Reclining Woman (Study for the Beethoven Frieze)
Gustav Klimt (Austrian, 1862–1918)
Sheet: 31 x 44.1 cm (12 3/16 x 17 3/8 in.)
Medium or Technique
Black chalk on light brown wove paper
Not On View
Study for the Beethoven Frieze, 1902
Center, towards bottom, crayon: G. K.
About 1903, given by the artist to Carl Reininghaus (b. 1857 - d. 1929), Vienna [see note 1]; about 1915, from Reininghaus to August Lederer (b. 1857 - d. 1936) and Serena Pulitzer Lederer (b. 1867 - d. 1943), Vienna [see note 2]; their son, Erich Lederer (b. 1896 - d. 1985), Geneva [see note 3]; 1963, sold by Erich Lederer to Walter Feilchenfeldt, Zurich; 1964, sold by Walter Feilchenfeldt to the MFA. (Accession Date: September 23, 1964)
 In 1903, the art collector Carl Reininghaus acquired Klimt's Beethoven Frieze (1902), installed in the Secession building, Vienna, as plans for its destruction were underway. To thank him for saving the frieze, Klimt gave Reininghaus over one hundred preparatory sketches including the present drawing, a study for one of the "floating figures" in the composition. The "R" inscribed in the lower left corner indicates its ownership by Reininghaus. See Alice Strobl, Gustav Klimt: Die Zeichnungen, vol. 1, 1878-1903 (Salzburg: Galerie Welz, 1980), 221 and Christian M. Nebehay, Gustav Klimt, Egon Schiele und die Familie Lederer (Bern: Galerie Kornfeld, 1987), 43.

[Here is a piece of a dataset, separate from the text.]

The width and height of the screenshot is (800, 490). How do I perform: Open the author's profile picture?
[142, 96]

 The industrialist August Lederer and his wife Serena Pulitzer were among Klimt's most important patrons and owned a large collection of his work. When they purchased the Beethoven Frieze from Reininghaus in 1915, they acquired many of the preparatory drawings as well. See Strobl 1980 (as above, n. 1).

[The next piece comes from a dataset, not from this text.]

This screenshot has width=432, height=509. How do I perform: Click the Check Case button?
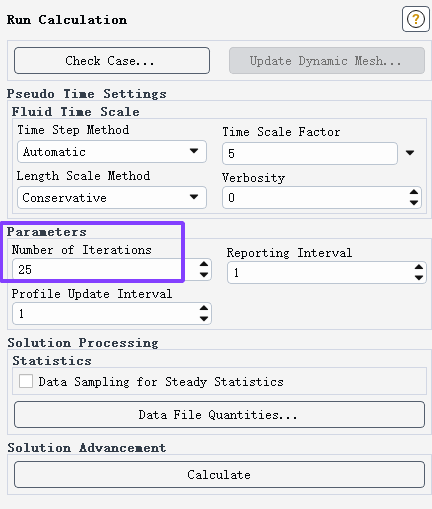coord(112,61)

 Following the annexation of Austria by the Third Reich in 1938, Serena Lederer fled to Hungary and was dispossessed of her art collection by the Nazi authorities. The collection was "safeguarded" and prevented from leaving the country. Among the works of art listed on a Nazi-generated inventory of the collection at the Lederer home at Bartensteingasse 8, Vienna (November 20, 1940) are hundreds of non-itemized drawings by Gustav Klimt, which may well include the present study. See Sophie Lillie, Was einmal war: Handbuch der enteigneten Kunstsammlungen Wiens (Vienna, 2003), 657-671. In the 1940s, parts of the Lederer collection were removed to the abandoned salt mines at Alt Aussee for storage, where they were later recovered by Allied forces and restituted to Erich Lederer. It is possible that this drawing was among these items. It was certainly with Lederer in 1963, when he sold it.